J. Lynch.
J.Lynch is the name for some of the musical output of Johny Lamb. It exists between two outlying poles of postrock/shoegaze and experimental electronic music. It may sometimes be songlike, or it may be noise. Johny’s music will commonly involve analogue (often modular) synths, cassette tape, distortion and an interest in microtonality and field recording. Recently Johny has been working with ideas of place as they relate to Cornish folklore and neolithic site, and the application of principles of drawing to the playing of modular synth (sometimes in collaboration with dancer/choreographer Kuldip Singh-Barmi). Johny co-runs the POST- ensemble with Will Parker, an experimental music ensemble based at Falmouth University. Johny’s work as J.Lynch can be found on DAAM and Krautpop! Records. His output as Thirty Pounds of Bone can be found at Armellodie, Woodland Recordings, and Map.

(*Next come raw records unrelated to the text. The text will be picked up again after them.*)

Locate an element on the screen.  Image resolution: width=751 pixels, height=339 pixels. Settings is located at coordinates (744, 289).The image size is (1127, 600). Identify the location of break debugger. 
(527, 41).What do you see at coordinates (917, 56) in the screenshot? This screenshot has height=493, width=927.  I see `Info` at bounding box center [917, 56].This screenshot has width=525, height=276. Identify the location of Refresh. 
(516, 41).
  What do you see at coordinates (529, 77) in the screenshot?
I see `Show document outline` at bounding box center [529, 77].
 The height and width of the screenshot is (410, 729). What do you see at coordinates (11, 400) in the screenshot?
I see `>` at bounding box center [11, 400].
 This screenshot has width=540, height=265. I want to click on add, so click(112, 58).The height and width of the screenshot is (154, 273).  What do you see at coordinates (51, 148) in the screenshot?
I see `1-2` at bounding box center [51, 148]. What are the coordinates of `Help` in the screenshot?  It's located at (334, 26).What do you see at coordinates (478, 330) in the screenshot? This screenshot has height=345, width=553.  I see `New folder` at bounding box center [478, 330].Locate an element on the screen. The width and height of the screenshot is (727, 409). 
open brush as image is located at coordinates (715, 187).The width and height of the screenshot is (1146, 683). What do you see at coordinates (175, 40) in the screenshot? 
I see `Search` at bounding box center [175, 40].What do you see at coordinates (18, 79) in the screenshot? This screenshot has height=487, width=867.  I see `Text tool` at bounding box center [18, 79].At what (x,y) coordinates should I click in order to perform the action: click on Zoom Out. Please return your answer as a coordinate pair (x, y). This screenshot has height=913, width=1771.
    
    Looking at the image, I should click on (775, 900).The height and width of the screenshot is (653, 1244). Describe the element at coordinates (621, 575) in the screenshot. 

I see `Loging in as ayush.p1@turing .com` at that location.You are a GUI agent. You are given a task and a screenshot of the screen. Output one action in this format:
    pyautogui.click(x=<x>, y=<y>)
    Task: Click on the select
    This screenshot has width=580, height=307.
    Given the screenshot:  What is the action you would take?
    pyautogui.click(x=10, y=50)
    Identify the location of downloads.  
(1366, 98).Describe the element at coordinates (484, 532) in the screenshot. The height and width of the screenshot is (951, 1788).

Johny has worked on a number of collaborative projects and commissions including ‘The Ships Log’ as part of Lone Twin’s Boat Project for the Cultural Olympiad, and ‘Still Every Year They Went’, a collection of maritime songs recorded at sea on a commercial fishing boat with composer/phonographer Philip Reeder. He also collaborated with Jarman award winning artist/filmaker Seamus Harahan to develop a piece in response to Mercier and Camier for the first International Samuel Beckett Festival in Enniskillen and composed songs for the Cornish town of Hayle as part of the award winning ‘Hayle Churks’ oral history app.